Canzano: Road to the Final Four includes a son's smile and a mother's tears
Will Graves plays for Gonzaga.
PORTLAND — Mary Graves woke on Thursday morning in Eugene, fed the dogs, and pointed her black SUV toward Portland.
She made the two-hour drive alone, dropped in on her father at his home near NW 23rd Ave. and together they headed to Moda Center for Gonzaga’s opening-round NCAA Tournament game.
Lunch was a hot dog. The seats were in Section 122, a dozen or so rows directly behind the Zags’ bench. They watched No. 1-seed Gonzaga beat No. 16 Georgia State 93-72 and in the final 48 seconds it got especially interesting.
Walk-on guard Will Graves checked into the game.
We’re told March is made for Madness. We’re sold fairy tales and shining moments. But on Thursday I observed Mary as the horn sounded to end the game. She trained her eyes on her son and he scanned the crowd to locate her with the post-game scene cascading like confetti all around them.
They waved at each other.
She teared up.
“I wish we could have hugged,” mom said.
Will Graves was just 14 months old when the doctors noticed he wasn’t reaching his milestones. He hadn’t walked or crawled. He couldn’t sit up correctly.
“Hypotonia,” doctors said.
Will had low muscle tone. There would be years of physical therapy appointments. He’d eventually grow strong like his two older brothers, Max and Jack. The three boys would all gravitate toward the family business — basketball.
“Will and I were buddies during those early years,” his mom said. “We were like best friends doing physical therapy together. Maybe it’s because he’s the baby of the family but we had a blast while he grew up.”
Kelly Graves was 2,500 miles away when his son Will checked into the first-round NCAA Tournament game on Thursday. The University of Oregon women’s basketball team is a No. 5 seed in the women’s bracket and will play No. 12 Belmont on Saturday in Knoxville, Tenn.
Would Mary go on the road with the Ducks in the first round?
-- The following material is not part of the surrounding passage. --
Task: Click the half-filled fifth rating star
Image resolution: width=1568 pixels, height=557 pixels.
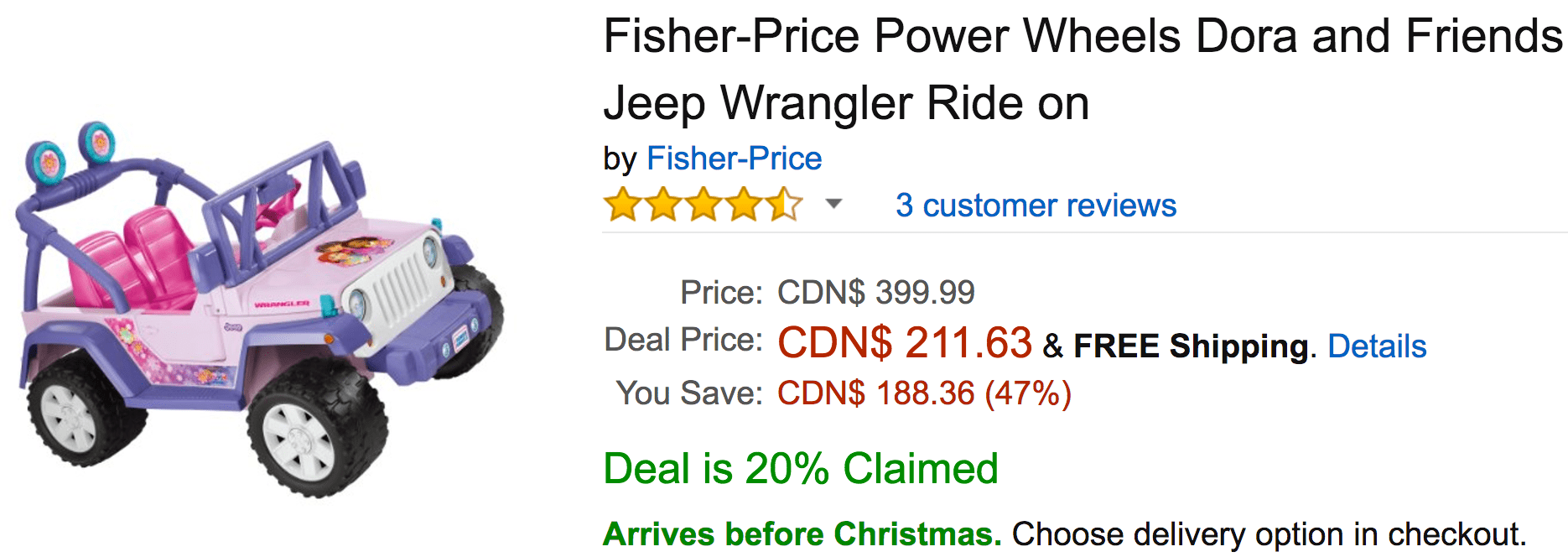Action: (784, 205)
Or head to Portland to support Gonzaga and her youngest son?
I asked the UO coach this week.
The answer came: “What do you think big guy?”
Will Graves wasn’t born in Spokane, Wash. but it’s where he spent the first 14 years of his life. His dad coached the Gonzaga women’s team and Will became fast friends with a group of boys that included Mark Few’s son.
“They’re great family friends,” Mary said, “and Will can still call on them for a family meal.”
Graves played basketball at South Eugene High. After that he attended Lane Community College. He’s 6-foot-5 and could have picked a small college — a place he could get ample minutes and more shots. But Will Graves wanted to play for what would become the top basketball team in America.
He wanted to be a ‘Zag.
“Gonzaga was all he ever wanted when he was little,” Mary said. “When Mark (Few) asked him to walk on he said, ‘Mom it’s my dream.’ He didn’t know where it would lead him but he had to try.
“This is meant to be.”
Graves averaged just two minutes a game this season. He took 10 total shots, nine of them threes. The records will show that he scored 11 points in the regular season. But if you’re looking at the box score to define Will Graves’ college basketball season, your eyes are aimed in the wrong direction.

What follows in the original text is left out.